→ Set exercise: Change "Nominee" to "Beneficiary" in the lines starting with the one containing "Viewport: 589px width, 731px" and going on through the end, leaving everything else as it is. Give back only those lines.

→ Data shown:
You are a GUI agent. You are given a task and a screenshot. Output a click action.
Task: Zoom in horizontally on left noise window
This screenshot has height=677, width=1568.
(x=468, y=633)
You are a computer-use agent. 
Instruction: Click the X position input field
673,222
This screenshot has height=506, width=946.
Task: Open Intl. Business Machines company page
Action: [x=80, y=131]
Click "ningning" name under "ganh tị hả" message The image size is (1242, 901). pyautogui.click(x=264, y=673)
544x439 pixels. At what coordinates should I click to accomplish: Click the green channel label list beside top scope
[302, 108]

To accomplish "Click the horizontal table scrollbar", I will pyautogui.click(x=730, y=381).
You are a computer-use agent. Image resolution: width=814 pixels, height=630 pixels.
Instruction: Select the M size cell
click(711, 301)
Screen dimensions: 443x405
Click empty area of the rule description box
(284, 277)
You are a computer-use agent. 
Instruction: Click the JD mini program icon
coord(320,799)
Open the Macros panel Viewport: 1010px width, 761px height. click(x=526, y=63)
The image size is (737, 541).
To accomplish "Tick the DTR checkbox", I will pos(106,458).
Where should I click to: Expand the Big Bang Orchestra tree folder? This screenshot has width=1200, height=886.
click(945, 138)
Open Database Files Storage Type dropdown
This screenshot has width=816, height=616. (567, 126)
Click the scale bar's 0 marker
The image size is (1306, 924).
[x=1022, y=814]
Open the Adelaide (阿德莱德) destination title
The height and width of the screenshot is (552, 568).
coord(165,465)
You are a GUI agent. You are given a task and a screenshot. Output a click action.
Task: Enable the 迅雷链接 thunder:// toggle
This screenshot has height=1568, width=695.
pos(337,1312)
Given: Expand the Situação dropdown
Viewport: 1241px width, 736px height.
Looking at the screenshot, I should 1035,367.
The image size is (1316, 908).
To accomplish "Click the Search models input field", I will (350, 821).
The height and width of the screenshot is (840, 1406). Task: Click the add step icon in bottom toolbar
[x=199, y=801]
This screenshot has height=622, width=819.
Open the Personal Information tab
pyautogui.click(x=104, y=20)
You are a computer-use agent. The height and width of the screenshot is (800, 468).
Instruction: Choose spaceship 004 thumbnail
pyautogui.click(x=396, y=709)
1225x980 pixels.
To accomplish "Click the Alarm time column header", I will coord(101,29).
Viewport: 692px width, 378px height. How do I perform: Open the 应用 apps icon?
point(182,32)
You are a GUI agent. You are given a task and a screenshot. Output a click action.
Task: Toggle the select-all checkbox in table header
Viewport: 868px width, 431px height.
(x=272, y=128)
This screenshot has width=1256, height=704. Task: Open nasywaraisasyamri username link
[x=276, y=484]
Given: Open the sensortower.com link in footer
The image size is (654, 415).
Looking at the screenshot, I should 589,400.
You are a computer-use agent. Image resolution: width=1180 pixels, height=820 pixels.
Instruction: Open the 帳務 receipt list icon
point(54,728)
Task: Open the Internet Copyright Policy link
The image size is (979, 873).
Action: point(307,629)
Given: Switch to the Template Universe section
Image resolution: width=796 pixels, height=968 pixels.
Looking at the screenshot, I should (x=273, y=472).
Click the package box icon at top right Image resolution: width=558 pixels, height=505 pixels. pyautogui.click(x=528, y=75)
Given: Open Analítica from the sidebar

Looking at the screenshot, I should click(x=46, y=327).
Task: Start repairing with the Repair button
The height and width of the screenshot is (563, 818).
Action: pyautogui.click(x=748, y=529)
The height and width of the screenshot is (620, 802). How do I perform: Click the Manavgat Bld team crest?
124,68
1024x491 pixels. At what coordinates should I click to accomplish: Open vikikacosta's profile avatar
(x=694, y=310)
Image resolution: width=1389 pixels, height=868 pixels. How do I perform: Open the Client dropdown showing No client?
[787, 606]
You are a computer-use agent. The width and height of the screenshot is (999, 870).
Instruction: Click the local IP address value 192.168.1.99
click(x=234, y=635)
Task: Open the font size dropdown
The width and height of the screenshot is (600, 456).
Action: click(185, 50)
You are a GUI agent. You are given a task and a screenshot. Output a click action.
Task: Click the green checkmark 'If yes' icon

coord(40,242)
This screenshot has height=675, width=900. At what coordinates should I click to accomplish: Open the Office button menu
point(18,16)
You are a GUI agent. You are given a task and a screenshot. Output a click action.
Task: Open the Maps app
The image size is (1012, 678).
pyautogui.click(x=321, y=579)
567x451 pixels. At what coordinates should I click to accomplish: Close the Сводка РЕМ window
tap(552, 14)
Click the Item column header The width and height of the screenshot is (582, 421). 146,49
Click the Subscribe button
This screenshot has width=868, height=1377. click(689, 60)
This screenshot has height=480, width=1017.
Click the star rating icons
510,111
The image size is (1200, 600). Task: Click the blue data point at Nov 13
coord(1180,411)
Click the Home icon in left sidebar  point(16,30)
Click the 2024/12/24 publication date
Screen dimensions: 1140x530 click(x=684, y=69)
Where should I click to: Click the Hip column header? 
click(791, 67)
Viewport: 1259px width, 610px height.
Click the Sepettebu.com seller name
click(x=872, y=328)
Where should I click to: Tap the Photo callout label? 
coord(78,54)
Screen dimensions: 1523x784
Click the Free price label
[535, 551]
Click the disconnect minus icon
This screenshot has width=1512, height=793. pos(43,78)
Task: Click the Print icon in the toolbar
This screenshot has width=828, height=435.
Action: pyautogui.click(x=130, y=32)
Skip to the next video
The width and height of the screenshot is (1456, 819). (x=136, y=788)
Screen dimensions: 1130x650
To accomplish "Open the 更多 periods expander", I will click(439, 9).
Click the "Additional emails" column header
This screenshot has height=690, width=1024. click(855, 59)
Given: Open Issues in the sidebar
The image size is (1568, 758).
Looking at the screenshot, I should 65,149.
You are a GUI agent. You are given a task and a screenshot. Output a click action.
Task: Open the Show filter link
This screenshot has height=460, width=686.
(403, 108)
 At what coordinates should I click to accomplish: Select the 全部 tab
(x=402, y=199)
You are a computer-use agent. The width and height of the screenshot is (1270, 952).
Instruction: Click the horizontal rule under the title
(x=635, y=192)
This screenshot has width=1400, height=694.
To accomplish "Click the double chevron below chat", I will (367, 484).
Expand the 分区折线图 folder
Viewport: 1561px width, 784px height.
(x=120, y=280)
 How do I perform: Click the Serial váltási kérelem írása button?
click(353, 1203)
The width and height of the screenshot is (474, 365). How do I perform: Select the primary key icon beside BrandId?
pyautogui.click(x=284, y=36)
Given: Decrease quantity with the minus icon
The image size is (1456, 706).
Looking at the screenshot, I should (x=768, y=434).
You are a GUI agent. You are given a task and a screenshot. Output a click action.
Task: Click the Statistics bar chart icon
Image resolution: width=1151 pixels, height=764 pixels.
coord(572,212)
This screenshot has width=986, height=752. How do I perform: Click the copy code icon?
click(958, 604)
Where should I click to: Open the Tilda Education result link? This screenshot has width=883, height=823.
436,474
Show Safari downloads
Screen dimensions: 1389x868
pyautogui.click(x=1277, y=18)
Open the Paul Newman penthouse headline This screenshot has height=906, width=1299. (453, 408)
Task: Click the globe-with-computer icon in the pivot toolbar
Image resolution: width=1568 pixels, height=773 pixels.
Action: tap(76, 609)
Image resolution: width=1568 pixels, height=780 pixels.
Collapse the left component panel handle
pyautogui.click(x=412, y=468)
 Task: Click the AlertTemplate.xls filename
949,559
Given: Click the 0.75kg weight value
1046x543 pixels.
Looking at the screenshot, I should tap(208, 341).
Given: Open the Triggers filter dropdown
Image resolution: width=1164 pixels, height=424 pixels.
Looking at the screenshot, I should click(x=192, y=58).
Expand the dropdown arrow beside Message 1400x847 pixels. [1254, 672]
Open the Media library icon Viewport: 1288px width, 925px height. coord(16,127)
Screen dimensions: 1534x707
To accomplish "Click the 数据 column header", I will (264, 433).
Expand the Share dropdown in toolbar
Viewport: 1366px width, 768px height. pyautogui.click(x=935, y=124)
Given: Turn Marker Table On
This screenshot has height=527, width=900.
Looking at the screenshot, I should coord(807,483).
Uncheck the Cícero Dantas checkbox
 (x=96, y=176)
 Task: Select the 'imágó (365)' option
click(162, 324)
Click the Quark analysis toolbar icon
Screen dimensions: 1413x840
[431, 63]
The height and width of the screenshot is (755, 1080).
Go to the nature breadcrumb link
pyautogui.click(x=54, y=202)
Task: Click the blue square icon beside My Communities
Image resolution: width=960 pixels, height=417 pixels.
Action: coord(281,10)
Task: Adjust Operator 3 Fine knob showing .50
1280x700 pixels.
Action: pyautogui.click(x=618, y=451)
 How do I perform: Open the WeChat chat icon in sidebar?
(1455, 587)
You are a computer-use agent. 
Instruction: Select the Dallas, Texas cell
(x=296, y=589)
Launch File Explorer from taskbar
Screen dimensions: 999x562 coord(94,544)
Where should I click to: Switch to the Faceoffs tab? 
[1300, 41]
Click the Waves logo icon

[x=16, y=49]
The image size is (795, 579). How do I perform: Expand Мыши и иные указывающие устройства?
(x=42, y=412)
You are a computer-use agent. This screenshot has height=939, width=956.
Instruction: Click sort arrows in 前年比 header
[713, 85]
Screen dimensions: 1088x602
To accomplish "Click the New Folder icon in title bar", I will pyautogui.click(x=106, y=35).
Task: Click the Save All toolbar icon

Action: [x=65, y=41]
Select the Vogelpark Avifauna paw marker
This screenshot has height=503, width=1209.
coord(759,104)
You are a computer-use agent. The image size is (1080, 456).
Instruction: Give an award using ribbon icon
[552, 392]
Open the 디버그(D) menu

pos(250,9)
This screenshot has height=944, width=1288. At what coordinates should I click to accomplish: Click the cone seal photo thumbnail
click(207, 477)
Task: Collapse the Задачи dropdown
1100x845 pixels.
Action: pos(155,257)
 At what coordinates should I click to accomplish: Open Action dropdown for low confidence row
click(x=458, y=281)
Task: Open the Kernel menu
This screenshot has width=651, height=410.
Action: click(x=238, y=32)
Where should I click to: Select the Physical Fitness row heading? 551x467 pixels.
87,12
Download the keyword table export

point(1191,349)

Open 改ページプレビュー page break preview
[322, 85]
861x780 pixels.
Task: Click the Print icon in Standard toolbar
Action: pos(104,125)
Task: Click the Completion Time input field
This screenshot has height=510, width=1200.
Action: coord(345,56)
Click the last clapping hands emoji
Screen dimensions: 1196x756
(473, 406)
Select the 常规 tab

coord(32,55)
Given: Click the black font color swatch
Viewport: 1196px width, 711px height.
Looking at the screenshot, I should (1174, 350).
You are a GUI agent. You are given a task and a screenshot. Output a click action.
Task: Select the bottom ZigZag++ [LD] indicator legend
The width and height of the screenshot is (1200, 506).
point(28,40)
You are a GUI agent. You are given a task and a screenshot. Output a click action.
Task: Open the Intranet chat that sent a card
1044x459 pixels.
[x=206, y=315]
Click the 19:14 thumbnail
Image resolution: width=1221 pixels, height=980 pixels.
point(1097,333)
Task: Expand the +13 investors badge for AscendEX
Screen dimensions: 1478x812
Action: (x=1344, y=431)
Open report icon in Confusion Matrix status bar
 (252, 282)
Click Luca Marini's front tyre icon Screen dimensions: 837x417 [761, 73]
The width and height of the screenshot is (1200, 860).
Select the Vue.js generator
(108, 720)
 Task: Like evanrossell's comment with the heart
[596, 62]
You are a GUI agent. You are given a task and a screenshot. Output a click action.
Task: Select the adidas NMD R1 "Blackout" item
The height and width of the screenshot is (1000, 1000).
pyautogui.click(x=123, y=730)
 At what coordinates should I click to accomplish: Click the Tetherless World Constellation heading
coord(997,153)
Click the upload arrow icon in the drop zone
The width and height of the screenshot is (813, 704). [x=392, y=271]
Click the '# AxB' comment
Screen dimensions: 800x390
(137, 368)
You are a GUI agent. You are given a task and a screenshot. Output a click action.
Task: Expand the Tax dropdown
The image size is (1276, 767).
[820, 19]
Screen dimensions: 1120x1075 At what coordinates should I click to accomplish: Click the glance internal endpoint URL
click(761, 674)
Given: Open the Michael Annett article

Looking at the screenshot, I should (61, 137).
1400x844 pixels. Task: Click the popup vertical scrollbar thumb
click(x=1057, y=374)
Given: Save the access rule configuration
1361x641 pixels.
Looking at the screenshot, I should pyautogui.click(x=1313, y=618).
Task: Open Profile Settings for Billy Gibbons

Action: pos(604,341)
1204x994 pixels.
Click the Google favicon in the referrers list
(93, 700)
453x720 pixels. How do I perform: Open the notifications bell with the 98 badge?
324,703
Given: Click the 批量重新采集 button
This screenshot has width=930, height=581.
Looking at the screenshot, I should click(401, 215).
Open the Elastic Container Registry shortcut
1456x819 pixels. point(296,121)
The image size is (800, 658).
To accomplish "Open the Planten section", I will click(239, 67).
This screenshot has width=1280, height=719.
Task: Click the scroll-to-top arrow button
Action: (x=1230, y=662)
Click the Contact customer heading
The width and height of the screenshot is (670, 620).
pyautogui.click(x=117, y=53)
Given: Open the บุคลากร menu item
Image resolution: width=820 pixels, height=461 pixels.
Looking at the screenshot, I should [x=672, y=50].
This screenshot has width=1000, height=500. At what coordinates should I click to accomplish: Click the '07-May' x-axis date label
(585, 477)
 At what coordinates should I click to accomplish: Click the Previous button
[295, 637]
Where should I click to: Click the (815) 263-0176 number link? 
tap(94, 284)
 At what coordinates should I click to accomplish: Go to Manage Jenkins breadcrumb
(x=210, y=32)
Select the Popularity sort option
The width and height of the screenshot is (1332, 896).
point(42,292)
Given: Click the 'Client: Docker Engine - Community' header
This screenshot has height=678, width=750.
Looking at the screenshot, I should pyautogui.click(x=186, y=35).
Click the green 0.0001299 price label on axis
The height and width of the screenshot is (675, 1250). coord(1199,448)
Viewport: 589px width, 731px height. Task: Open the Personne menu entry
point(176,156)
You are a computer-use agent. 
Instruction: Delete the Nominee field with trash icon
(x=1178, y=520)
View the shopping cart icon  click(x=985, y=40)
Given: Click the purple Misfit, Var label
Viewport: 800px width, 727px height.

→ Exercise output:
Viewport: 589px width, 731px height. Task: Open the Personne menu entry
point(176,156)
You are a computer-use agent. 
Instruction: Delete the Beneficiary field with trash icon
(x=1178, y=520)
View the shopping cart icon  click(x=985, y=40)
Given: Click the purple Misfit, Var label
Viewport: 800px width, 727px height.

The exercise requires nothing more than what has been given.